Passage shown:
::::::::

Hello Coders,
In this article, I will present a simple HTML Parser used by me to integrate much faster HTML themes into legacy apps, coded in different technologies. When a customer requests a new UI for his app, the manual processing can take some time, and I decided to automate a little bit of the whole flow. Using the tool, I'm able to update the design in less than 2h for a simple website with 2/3 pages.
Thanks for reading! - Content provided by App Generator.
Main Feature
The tool converts flat HTML to production-ready components for different engines: PUG, Jinja2, Blade, Mustache, Core Php.
Note: the tool is not open-source, but I will consider releasing a light version as an open-source project in the future. In the HTML Parser public repository, I will publish processed HTML themes converted to PUG, Jinja, and Blade to be used by anyone.
Technologies
The HTML parser Tool is developed in Python3 / BeautifulSoup library as an interactive console. I was able to use the tool for real projects after 3mo of R&D work.

::::::::

Raw data:
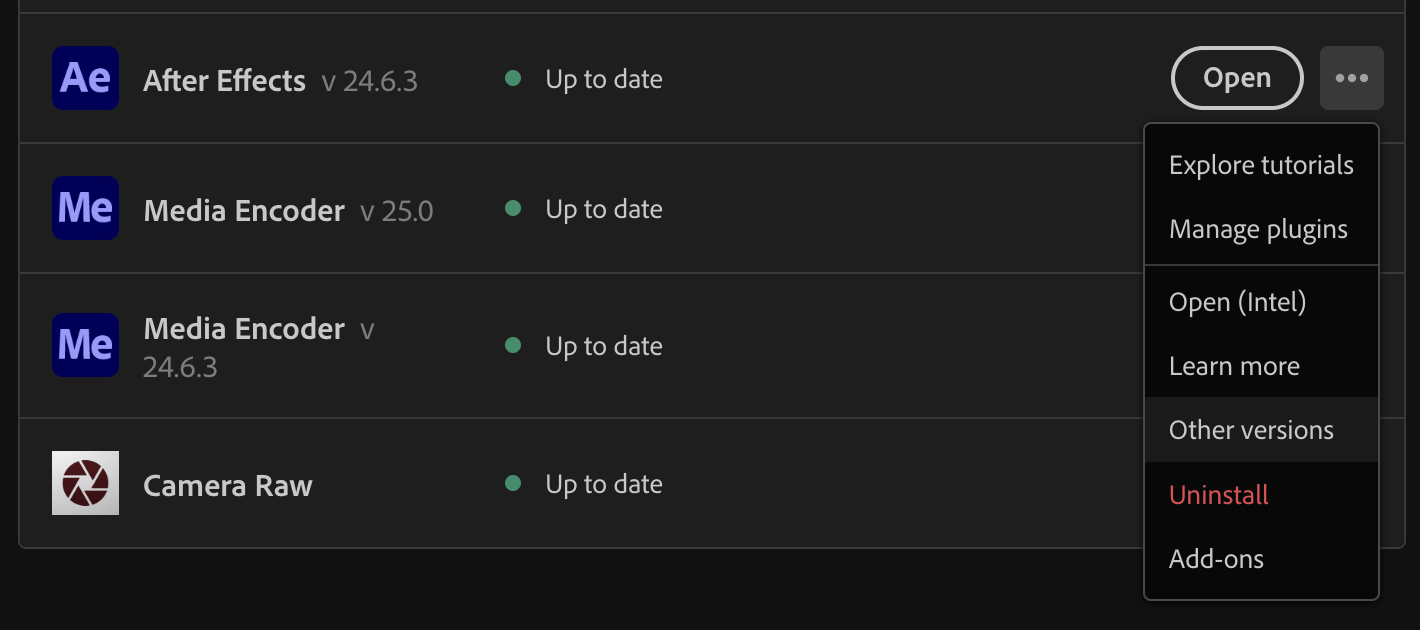Click the Camera Raw name label

click(228, 486)
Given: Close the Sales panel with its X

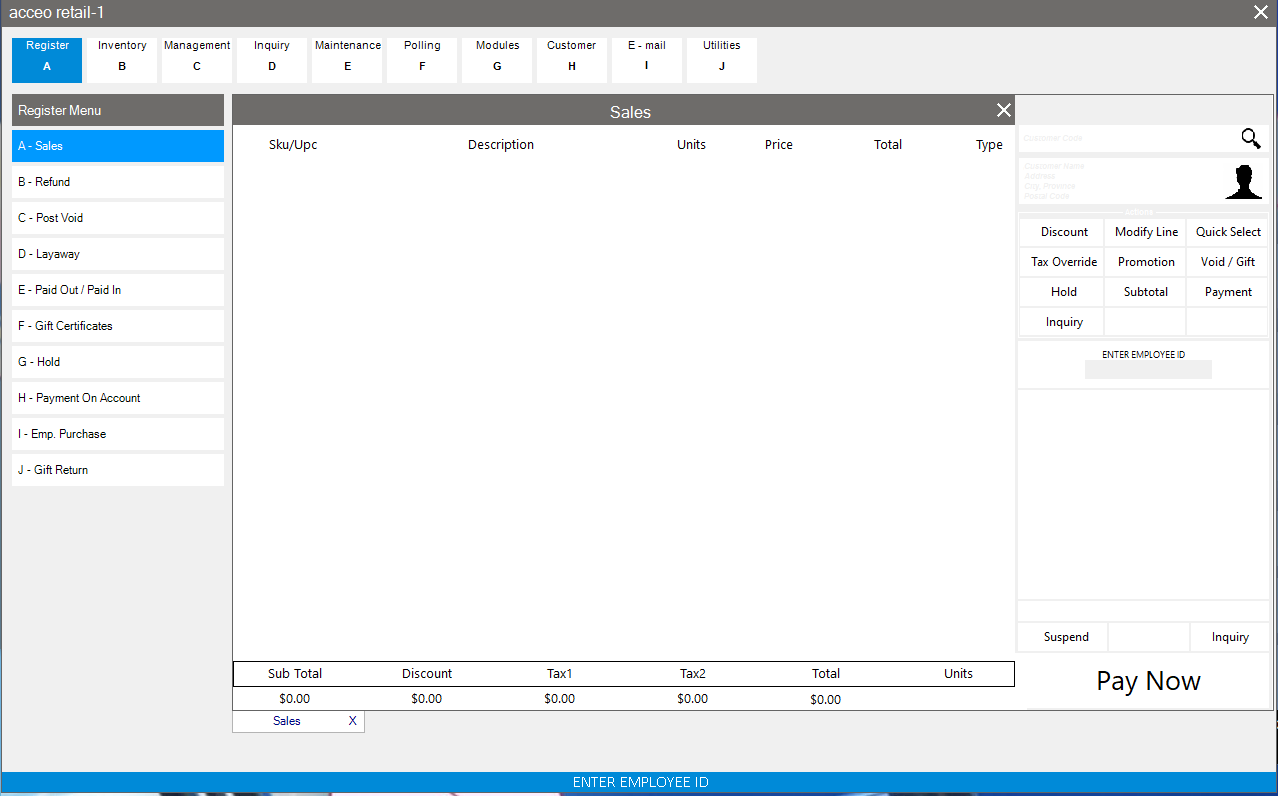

::::::::

Which engines does the HTML parser article say the tool can turn flat HTML into components for? List all of them.

PUG, Jinja2, Blade, Mustache, Core Php